Stored items
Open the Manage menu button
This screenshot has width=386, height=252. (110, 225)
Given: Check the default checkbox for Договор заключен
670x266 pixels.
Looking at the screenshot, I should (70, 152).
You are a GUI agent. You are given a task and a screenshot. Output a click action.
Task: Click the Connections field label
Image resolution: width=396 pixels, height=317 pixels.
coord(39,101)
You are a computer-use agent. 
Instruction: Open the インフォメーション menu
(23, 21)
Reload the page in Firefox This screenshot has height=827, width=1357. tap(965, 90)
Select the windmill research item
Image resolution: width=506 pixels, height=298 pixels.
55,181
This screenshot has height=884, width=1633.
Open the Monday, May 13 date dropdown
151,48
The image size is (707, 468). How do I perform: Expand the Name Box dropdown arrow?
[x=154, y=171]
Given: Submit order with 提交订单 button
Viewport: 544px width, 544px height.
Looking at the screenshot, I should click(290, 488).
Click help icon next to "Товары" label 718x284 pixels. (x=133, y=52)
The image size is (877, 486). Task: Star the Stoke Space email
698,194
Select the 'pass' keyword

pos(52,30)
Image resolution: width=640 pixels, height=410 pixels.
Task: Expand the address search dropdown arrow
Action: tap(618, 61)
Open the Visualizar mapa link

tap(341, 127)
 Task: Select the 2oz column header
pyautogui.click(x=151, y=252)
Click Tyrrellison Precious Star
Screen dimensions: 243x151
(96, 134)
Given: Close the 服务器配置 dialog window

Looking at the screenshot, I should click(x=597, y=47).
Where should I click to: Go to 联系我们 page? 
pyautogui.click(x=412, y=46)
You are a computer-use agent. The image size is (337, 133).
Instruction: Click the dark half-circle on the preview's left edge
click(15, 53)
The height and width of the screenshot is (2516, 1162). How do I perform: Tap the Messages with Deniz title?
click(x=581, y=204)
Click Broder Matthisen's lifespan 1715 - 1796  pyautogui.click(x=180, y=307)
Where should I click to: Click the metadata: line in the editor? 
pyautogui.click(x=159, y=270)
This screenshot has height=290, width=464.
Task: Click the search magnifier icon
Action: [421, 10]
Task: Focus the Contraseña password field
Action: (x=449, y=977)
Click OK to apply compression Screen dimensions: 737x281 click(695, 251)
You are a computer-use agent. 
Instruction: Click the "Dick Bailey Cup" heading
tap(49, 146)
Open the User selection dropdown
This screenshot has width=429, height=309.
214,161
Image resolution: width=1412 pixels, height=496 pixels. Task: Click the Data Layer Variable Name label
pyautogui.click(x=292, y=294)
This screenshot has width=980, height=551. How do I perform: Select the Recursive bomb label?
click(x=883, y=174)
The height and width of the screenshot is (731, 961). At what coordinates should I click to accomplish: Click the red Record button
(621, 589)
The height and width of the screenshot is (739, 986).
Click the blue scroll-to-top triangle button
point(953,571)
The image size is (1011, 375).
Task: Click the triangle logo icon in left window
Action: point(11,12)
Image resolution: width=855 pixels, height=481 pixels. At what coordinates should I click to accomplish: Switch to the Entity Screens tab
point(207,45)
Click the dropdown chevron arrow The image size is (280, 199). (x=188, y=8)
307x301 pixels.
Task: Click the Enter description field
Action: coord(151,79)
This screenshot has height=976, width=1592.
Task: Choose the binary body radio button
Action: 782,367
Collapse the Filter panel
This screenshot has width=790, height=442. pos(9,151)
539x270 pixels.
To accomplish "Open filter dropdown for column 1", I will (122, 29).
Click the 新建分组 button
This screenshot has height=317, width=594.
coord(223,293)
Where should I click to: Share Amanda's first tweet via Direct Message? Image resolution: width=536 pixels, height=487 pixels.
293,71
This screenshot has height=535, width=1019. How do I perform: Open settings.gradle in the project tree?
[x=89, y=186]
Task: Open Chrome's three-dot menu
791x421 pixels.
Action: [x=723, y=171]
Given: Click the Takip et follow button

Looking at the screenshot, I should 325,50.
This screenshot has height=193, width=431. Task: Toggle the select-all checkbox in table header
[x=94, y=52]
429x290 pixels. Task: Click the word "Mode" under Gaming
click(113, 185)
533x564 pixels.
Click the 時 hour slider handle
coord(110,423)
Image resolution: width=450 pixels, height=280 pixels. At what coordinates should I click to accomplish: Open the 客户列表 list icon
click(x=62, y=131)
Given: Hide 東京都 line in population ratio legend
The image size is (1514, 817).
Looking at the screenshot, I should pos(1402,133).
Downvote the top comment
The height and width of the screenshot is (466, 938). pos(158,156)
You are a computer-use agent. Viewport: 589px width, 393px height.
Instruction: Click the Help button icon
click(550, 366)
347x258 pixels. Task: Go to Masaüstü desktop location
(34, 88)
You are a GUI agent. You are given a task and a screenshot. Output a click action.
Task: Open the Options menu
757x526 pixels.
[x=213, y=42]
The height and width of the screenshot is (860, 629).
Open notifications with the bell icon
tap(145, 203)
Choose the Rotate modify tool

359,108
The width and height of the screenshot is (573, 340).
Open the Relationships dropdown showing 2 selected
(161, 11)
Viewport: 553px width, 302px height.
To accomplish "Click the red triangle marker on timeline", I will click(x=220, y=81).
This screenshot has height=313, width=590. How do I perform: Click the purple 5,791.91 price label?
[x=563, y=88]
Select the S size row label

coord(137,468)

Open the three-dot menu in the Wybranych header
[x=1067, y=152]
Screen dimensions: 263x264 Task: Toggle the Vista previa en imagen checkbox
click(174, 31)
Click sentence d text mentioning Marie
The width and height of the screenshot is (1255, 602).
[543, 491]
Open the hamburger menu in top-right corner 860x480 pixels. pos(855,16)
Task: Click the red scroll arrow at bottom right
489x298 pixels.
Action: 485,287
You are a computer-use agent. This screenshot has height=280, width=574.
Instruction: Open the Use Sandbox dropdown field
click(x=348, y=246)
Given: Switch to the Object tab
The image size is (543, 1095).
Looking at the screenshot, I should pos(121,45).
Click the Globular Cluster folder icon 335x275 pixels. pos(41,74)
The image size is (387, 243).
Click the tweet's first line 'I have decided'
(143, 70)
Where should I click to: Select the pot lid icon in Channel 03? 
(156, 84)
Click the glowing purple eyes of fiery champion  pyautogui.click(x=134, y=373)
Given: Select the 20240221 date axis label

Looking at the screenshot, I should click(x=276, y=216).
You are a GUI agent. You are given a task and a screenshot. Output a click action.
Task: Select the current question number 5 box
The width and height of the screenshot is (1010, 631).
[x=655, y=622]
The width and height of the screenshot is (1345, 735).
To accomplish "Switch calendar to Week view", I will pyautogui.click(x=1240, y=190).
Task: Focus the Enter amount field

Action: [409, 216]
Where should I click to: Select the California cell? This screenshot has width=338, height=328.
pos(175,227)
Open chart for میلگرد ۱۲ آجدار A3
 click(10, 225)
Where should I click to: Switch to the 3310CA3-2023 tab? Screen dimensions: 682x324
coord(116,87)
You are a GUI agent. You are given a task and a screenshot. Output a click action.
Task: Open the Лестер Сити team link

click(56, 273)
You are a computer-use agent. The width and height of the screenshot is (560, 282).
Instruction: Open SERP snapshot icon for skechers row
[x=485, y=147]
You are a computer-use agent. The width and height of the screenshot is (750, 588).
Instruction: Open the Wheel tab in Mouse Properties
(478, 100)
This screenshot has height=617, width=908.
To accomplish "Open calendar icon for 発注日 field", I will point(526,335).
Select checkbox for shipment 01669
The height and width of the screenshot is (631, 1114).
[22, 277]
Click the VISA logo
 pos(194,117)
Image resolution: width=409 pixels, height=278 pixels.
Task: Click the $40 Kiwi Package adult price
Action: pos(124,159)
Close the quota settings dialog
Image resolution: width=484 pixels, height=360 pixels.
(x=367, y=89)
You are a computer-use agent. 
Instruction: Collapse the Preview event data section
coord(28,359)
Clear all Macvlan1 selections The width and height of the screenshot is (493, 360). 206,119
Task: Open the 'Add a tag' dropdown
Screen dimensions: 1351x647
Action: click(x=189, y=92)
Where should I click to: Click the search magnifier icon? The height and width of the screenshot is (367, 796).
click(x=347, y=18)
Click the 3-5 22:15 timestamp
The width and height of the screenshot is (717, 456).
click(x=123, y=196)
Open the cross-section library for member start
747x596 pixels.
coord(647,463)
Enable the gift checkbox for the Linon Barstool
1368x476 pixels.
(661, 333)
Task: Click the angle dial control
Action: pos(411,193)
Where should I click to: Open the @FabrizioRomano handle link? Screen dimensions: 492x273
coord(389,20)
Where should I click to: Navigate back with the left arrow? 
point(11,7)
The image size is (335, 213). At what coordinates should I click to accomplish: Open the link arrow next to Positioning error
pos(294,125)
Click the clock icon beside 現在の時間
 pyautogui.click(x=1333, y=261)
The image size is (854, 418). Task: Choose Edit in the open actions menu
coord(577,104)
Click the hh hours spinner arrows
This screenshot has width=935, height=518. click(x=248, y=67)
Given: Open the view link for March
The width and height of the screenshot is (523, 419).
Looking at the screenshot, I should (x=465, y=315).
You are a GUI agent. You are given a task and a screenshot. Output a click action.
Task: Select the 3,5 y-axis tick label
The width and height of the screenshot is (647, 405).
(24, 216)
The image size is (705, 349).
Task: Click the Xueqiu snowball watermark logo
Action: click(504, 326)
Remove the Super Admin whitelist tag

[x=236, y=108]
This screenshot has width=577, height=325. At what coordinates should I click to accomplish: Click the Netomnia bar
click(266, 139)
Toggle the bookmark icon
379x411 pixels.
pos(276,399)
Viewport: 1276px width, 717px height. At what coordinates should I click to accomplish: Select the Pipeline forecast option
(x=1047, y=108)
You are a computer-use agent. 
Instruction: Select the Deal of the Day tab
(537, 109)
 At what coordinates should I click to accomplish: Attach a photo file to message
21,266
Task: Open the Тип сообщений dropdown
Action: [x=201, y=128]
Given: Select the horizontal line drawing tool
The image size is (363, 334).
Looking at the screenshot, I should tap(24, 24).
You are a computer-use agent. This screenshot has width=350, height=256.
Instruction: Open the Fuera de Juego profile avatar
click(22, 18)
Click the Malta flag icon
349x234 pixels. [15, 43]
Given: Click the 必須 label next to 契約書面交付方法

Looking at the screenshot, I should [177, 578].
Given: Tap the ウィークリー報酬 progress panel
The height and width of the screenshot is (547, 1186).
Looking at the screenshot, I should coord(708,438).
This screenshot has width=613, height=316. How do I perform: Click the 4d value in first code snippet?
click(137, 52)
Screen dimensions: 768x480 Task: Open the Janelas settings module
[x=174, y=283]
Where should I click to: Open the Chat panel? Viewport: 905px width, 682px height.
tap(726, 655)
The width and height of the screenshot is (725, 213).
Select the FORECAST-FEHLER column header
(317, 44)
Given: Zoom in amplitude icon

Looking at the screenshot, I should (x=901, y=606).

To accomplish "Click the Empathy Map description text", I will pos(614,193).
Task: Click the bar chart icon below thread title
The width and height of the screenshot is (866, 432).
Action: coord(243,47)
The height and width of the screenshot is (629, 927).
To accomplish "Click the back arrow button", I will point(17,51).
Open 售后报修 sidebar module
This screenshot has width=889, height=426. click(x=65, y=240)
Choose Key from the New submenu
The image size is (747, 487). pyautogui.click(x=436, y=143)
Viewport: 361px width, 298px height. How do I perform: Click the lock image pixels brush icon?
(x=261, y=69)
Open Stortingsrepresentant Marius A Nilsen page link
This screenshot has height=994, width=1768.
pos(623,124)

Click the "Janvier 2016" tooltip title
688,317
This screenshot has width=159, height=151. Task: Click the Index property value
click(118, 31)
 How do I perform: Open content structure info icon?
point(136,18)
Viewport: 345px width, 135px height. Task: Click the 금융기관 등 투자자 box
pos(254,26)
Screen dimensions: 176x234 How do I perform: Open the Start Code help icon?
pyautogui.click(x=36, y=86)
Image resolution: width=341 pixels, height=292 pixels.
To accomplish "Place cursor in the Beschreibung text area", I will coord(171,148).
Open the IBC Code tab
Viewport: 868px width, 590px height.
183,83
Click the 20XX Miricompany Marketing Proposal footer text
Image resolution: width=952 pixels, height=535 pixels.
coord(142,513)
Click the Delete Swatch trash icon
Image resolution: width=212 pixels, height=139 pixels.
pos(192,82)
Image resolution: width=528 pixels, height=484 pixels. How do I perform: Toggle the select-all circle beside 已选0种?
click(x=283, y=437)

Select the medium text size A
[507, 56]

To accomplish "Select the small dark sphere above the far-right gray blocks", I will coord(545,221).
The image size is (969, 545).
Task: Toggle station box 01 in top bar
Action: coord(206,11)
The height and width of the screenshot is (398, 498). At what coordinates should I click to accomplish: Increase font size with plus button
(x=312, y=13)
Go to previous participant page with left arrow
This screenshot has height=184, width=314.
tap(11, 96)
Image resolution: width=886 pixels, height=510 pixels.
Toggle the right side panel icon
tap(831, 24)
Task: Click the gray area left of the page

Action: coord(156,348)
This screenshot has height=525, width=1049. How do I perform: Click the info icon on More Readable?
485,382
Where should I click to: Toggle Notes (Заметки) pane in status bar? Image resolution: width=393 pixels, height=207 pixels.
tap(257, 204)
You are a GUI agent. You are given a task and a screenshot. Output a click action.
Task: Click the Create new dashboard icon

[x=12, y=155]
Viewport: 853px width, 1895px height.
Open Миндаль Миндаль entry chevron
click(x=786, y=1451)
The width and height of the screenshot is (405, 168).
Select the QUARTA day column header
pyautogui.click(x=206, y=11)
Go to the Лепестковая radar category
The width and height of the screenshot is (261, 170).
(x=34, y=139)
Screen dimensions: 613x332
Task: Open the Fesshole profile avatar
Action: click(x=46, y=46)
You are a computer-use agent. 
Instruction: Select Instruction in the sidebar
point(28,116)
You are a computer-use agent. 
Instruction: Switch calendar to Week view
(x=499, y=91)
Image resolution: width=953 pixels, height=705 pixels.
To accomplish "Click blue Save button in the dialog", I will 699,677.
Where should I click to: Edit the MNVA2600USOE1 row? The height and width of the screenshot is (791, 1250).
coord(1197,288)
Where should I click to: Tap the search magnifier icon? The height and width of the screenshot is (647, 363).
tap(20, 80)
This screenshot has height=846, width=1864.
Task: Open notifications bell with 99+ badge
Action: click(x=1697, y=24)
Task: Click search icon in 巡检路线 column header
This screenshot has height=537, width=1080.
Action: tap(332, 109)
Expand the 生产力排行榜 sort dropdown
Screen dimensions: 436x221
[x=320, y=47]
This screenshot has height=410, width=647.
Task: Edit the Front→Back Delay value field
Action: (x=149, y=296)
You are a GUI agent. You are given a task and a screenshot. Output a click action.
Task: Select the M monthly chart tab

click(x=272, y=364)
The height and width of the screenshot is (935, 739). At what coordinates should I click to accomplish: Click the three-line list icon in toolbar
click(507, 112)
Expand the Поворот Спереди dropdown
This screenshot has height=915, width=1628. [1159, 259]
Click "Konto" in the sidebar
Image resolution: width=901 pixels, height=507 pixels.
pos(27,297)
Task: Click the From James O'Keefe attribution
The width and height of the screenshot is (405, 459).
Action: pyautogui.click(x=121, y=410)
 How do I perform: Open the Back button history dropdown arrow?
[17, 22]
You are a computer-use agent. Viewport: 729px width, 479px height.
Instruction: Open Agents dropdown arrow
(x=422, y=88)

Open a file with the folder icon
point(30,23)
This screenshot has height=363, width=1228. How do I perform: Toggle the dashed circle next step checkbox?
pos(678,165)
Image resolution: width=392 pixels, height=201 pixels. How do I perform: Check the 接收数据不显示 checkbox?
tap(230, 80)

» **Task description**: Nothing but the lines from the one holding "Image resolution: width=392" through the last line of the data may be output, and each must match exactly.

» **The completed task**:
Image resolution: width=392 pixels, height=201 pixels. How do I perform: Check the 接收数据不显示 checkbox?
tap(230, 80)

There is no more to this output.